What you will do: Reproduce verbatim the entries starting at the line containing "Identify the location of balance-reserved: 0.0000000000000000." and ending at the line containing "y-tick-label: 20 is", including both of those lines.

Supplied records:
::::
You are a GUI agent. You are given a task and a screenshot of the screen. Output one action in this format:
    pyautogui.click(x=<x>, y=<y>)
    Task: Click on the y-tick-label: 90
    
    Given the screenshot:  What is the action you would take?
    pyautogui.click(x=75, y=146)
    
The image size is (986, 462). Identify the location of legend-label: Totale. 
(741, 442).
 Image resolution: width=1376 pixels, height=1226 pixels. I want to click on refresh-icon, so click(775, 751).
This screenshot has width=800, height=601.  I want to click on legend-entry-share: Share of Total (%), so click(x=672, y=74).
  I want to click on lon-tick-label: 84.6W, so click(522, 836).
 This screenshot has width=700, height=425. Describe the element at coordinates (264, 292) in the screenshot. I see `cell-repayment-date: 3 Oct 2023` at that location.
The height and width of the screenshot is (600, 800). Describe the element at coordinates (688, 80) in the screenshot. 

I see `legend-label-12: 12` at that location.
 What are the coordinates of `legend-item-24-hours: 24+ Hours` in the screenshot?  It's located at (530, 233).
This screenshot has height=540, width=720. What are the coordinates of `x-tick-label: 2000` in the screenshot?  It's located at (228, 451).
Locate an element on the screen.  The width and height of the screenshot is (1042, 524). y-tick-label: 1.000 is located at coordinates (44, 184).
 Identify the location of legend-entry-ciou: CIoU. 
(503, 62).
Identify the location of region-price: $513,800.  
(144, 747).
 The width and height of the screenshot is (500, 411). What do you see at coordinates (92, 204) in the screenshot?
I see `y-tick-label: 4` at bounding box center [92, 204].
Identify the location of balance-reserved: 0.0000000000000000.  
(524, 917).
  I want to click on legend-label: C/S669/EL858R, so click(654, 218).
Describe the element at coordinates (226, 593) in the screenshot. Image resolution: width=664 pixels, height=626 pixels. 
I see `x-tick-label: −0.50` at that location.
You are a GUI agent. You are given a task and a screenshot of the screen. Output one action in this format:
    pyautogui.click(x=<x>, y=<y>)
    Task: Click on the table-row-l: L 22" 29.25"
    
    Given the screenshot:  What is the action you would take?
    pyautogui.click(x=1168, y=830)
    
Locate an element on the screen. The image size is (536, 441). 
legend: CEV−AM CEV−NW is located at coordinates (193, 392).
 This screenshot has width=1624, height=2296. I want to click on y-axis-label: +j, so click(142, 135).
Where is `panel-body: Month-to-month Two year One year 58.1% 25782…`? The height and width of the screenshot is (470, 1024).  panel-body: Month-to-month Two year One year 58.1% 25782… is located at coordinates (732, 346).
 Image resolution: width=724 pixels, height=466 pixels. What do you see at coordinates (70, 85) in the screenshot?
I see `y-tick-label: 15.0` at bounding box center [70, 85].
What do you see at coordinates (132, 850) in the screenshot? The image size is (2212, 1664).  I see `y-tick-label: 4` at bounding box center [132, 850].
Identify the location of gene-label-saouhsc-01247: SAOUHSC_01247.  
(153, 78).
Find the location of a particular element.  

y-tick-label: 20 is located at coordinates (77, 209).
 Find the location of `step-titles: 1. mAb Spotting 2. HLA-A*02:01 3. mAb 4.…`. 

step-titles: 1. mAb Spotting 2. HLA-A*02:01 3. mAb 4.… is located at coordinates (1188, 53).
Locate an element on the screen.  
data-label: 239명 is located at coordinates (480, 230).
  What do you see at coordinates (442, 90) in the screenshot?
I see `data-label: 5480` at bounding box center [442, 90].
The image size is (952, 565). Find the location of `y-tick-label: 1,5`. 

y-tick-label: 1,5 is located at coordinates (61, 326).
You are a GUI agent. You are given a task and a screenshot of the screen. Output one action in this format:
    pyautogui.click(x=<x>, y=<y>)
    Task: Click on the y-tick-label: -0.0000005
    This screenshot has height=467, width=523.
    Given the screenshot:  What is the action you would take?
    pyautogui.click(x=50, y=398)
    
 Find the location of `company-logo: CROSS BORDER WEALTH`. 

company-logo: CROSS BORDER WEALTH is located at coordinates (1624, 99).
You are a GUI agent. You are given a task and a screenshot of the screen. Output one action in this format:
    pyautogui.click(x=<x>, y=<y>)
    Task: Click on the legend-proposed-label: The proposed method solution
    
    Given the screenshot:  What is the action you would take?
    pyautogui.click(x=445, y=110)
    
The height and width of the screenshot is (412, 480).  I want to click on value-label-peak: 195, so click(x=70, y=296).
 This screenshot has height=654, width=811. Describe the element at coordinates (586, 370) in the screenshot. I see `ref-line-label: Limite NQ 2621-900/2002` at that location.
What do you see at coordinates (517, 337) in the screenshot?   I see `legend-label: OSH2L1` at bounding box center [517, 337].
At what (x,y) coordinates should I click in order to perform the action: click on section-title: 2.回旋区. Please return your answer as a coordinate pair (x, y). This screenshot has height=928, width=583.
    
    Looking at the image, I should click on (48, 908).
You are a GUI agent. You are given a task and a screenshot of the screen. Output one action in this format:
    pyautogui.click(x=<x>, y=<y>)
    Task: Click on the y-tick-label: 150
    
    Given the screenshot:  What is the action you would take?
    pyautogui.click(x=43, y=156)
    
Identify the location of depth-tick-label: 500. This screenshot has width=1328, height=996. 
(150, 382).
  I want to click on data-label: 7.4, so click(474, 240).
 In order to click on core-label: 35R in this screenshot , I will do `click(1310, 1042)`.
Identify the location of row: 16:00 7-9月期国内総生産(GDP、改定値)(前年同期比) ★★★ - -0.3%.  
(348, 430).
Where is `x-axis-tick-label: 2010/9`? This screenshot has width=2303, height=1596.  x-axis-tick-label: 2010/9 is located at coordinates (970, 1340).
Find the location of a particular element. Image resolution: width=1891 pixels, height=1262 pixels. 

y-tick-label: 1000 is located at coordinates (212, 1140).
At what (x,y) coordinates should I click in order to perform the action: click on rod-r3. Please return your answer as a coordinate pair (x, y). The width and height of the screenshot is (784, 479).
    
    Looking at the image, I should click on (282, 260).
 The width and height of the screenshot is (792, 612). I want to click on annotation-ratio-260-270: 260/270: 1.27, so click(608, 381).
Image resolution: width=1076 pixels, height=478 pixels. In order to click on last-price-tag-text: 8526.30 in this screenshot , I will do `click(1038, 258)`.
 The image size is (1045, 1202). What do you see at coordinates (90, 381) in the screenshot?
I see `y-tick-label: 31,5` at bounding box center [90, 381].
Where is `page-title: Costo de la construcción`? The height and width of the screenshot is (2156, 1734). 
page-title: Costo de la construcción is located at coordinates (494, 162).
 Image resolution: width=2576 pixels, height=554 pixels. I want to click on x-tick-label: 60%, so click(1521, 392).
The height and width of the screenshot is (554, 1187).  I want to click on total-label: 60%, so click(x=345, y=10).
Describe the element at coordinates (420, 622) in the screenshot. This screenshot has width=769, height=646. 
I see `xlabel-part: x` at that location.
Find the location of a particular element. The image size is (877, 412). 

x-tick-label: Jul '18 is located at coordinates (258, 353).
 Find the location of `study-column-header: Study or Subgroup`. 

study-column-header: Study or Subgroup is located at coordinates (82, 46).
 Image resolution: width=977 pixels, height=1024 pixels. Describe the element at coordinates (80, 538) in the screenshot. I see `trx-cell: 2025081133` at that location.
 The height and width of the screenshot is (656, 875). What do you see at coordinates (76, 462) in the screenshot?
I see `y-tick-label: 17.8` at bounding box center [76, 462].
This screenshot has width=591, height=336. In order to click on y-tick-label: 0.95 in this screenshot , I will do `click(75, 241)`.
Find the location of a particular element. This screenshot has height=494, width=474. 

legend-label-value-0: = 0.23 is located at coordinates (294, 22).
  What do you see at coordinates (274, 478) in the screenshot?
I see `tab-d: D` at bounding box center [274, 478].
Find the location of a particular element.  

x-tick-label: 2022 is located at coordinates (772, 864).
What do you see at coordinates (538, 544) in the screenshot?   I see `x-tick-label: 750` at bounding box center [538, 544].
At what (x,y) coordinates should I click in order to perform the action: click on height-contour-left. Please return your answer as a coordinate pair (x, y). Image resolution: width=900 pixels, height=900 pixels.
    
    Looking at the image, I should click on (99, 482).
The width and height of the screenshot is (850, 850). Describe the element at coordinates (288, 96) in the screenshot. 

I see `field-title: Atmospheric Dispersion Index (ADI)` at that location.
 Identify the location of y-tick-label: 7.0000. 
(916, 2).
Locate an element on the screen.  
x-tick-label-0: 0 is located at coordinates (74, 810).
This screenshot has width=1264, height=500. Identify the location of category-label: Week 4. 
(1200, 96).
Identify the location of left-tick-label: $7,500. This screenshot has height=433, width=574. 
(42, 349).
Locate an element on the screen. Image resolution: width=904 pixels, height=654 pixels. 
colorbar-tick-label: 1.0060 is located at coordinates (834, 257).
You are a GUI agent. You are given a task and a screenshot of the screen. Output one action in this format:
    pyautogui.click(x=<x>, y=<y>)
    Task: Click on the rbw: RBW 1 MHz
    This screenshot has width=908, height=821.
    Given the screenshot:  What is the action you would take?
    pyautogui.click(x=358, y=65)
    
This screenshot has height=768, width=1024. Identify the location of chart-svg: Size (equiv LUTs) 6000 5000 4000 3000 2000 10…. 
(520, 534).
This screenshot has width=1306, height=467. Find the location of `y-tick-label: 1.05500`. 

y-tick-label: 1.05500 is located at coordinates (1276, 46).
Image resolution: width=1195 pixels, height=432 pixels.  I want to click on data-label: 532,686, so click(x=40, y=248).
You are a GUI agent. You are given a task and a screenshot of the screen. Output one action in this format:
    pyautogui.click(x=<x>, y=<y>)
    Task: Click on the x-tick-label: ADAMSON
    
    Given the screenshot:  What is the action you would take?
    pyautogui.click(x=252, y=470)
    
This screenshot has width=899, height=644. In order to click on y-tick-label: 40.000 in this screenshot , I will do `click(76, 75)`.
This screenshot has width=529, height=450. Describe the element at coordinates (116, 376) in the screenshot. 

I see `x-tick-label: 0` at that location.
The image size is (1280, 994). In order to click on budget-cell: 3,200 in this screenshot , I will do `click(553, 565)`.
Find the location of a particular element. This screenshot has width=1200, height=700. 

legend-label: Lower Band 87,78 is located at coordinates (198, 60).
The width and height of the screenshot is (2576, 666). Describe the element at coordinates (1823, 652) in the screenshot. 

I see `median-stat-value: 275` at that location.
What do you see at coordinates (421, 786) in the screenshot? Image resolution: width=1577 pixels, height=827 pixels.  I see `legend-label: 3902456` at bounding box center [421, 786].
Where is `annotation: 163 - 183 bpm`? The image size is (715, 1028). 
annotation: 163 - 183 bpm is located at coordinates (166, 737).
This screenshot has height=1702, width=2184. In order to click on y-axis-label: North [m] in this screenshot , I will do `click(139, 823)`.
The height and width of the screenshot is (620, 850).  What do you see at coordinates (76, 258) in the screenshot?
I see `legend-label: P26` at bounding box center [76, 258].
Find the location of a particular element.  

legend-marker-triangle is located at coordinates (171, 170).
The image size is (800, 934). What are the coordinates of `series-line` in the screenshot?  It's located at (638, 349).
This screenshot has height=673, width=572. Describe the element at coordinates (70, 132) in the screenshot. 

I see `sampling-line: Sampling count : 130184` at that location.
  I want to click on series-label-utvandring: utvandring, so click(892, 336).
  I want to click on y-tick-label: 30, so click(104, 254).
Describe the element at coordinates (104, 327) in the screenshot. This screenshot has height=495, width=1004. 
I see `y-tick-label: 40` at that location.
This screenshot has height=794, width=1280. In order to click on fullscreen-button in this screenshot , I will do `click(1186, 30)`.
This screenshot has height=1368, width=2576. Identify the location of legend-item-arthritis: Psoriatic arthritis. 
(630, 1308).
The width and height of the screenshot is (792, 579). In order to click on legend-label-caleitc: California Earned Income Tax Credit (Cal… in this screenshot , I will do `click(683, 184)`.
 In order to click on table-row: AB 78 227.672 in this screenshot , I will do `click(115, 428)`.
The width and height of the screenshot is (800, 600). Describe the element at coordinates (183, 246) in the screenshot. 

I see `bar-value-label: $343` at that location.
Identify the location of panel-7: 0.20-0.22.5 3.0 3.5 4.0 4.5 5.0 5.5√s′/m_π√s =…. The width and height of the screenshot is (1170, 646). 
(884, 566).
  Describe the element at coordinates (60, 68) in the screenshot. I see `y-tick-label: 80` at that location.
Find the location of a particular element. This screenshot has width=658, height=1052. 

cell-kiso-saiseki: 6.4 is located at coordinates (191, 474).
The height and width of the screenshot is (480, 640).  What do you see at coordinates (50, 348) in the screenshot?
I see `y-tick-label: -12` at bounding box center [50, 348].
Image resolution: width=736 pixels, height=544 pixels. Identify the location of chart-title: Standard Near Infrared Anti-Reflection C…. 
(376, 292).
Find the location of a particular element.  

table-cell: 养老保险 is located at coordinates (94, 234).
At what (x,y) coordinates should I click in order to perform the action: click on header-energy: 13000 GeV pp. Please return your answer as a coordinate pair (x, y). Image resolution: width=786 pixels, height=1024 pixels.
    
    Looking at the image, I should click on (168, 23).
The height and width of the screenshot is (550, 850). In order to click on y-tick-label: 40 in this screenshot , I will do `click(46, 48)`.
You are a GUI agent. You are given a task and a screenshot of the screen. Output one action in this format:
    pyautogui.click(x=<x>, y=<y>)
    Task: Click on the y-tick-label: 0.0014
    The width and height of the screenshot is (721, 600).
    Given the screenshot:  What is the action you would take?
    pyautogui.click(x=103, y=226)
::::
Answer to this problem:
Identify the location of balance-reserved: 0.0000000000000000.  
(524, 917).
  I want to click on legend-label: C/S669/EL858R, so click(654, 218).
Describe the element at coordinates (226, 593) in the screenshot. Image resolution: width=664 pixels, height=626 pixels. 
I see `x-tick-label: −0.50` at that location.
You are a GUI agent. You are given a task and a screenshot of the screen. Output one action in this format:
    pyautogui.click(x=<x>, y=<y>)
    Task: Click on the table-row-l: L 22" 29.25"
    
    Given the screenshot:  What is the action you would take?
    pyautogui.click(x=1168, y=830)
    
Locate an element on the screen. The image size is (536, 441). 
legend: CEV−AM CEV−NW is located at coordinates (193, 392).
 This screenshot has width=1624, height=2296. I want to click on y-axis-label: +j, so click(142, 135).
Where is `panel-body: Month-to-month Two year One year 58.1% 25782…`? The height and width of the screenshot is (470, 1024).  panel-body: Month-to-month Two year One year 58.1% 25782… is located at coordinates (732, 346).
 Image resolution: width=724 pixels, height=466 pixels. What do you see at coordinates (70, 85) in the screenshot?
I see `y-tick-label: 15.0` at bounding box center [70, 85].
What do you see at coordinates (132, 850) in the screenshot? The image size is (2212, 1664).  I see `y-tick-label: 4` at bounding box center [132, 850].
Identify the location of gene-label-saouhsc-01247: SAOUHSC_01247.  
(153, 78).
Find the location of a particular element.  

y-tick-label: 20 is located at coordinates (77, 209).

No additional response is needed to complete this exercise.